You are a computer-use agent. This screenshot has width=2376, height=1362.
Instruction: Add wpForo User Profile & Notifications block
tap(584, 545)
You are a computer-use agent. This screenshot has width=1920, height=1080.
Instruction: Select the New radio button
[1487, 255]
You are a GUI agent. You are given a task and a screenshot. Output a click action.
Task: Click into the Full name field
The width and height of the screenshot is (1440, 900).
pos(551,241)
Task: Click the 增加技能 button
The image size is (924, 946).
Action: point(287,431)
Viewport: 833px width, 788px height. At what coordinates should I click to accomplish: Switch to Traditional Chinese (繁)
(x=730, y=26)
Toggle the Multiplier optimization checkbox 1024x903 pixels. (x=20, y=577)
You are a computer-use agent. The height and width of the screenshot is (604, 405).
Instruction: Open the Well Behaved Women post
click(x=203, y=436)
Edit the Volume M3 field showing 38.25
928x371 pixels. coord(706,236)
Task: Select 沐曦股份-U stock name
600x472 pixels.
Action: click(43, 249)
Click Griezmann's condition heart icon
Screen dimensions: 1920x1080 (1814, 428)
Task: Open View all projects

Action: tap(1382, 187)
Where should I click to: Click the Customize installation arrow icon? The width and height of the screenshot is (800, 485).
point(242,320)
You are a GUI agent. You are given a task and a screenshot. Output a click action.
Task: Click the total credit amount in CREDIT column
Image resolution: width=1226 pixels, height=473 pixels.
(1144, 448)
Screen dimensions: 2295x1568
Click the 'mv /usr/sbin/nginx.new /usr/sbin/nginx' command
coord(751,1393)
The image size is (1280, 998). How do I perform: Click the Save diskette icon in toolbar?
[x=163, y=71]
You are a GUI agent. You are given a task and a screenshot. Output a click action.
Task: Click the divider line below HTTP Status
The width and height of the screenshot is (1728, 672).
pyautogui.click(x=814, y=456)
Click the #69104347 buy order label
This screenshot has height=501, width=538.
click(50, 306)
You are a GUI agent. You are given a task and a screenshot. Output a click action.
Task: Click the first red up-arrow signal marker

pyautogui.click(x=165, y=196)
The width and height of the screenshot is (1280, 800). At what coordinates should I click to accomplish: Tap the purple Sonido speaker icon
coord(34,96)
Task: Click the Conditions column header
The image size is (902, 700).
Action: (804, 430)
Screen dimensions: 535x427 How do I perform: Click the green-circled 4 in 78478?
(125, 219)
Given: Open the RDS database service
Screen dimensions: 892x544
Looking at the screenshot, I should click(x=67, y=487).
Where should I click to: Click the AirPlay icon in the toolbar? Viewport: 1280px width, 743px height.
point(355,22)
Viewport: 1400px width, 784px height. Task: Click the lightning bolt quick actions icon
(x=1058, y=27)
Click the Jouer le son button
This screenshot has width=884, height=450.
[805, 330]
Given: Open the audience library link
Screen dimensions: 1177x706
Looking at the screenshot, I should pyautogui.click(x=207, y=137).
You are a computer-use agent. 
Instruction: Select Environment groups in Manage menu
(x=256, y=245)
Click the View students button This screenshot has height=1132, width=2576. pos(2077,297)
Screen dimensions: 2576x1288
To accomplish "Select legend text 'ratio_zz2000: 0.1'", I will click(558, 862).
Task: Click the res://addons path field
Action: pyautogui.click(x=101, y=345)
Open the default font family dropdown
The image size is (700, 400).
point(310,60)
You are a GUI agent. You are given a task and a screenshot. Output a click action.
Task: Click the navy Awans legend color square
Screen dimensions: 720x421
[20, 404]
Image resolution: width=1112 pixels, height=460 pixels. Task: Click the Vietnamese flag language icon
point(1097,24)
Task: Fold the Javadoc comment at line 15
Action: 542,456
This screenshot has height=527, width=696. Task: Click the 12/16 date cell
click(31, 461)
■ ■ ■ ■ ■
◆ **Written instruction**: Please rewrite all the rows above, putting "desktop agent" in place of "GUI agent" and leaving everything else unchanged.

◆ **Written answer**:
You are a computer-use agent. This screenshot has width=2376, height=1362.
Instruction: Add wpForo User Profile & Notifications block
tap(584, 545)
You are a computer-use agent. This screenshot has width=1920, height=1080.
Instruction: Select the New radio button
[1487, 255]
You are a desktop agent. You are given a task and a screenshot. Output a click action.
Task: Click into the Full name field
The width and height of the screenshot is (1440, 900).
pos(551,241)
Task: Click the 增加技能 button
The image size is (924, 946).
Action: point(287,431)
Viewport: 833px width, 788px height. At what coordinates should I click to accomplish: Switch to Traditional Chinese (繁)
(x=730, y=26)
Toggle the Multiplier optimization checkbox 1024x903 pixels. (x=20, y=577)
You are a computer-use agent. The height and width of the screenshot is (604, 405).
Instruction: Open the Well Behaved Women post
click(x=203, y=436)
Edit the Volume M3 field showing 38.25
928x371 pixels. coord(706,236)
Task: Select 沐曦股份-U stock name
600x472 pixels.
Action: click(43, 249)
Click Griezmann's condition heart icon
Screen dimensions: 1920x1080 (1814, 428)
Task: Open View all projects

Action: tap(1382, 187)
Where should I click to: Click the Customize installation arrow icon? The width and height of the screenshot is (800, 485).
point(242,320)
You are a desktop agent. You are given a task and a screenshot. Output a click action.
Task: Click the total credit amount in CREDIT column
Image resolution: width=1226 pixels, height=473 pixels.
(1144, 448)
Screen dimensions: 2295x1568
Click the 'mv /usr/sbin/nginx.new /usr/sbin/nginx' command
coord(751,1393)
The image size is (1280, 998). How do I perform: Click the Save diskette icon in toolbar?
[x=163, y=71]
You are a desktop agent. You are given a task and a screenshot. Output a click action.
Task: Click the divider line below HTTP Status
The width and height of the screenshot is (1728, 672).
pyautogui.click(x=814, y=456)
Click the #69104347 buy order label
This screenshot has height=501, width=538.
click(50, 306)
You are a desktop agent. You are given a task and a screenshot. Output a click action.
Task: Click the first red up-arrow signal marker

pyautogui.click(x=165, y=196)
The width and height of the screenshot is (1280, 800). At what coordinates should I click to accomplish: Tap the purple Sonido speaker icon
coord(34,96)
Task: Click the Conditions column header
The image size is (902, 700).
Action: (804, 430)
Screen dimensions: 535x427 How do I perform: Click the green-circled 4 in 78478?
(125, 219)
Given: Open the RDS database service
Screen dimensions: 892x544
Looking at the screenshot, I should click(x=67, y=487).
Where should I click to: Click the AirPlay icon in the toolbar? Viewport: 1280px width, 743px height.
point(355,22)
Viewport: 1400px width, 784px height. Task: Click the lightning bolt quick actions icon
(x=1058, y=27)
Click the Jouer le son button
This screenshot has width=884, height=450.
[805, 330]
Given: Open the audience library link
Screen dimensions: 1177x706
Looking at the screenshot, I should pyautogui.click(x=207, y=137).
You are a computer-use agent. 
Instruction: Select Environment groups in Manage menu
(x=256, y=245)
Click the View students button This screenshot has height=1132, width=2576. pos(2077,297)
Screen dimensions: 2576x1288
To accomplish "Select legend text 'ratio_zz2000: 0.1'", I will click(558, 862).
Task: Click the res://addons path field
Action: pyautogui.click(x=101, y=345)
Open the default font family dropdown
The image size is (700, 400).
point(310,60)
You are a desktop agent. You are given a task and a screenshot. Output a click action.
Task: Click the navy Awans legend color square
Screen dimensions: 720x421
[20, 404]
Image resolution: width=1112 pixels, height=460 pixels. Task: Click the Vietnamese flag language icon
point(1097,24)
Task: Fold the Javadoc comment at line 15
Action: 542,456
This screenshot has height=527, width=696. Task: Click the 12/16 date cell
click(31, 461)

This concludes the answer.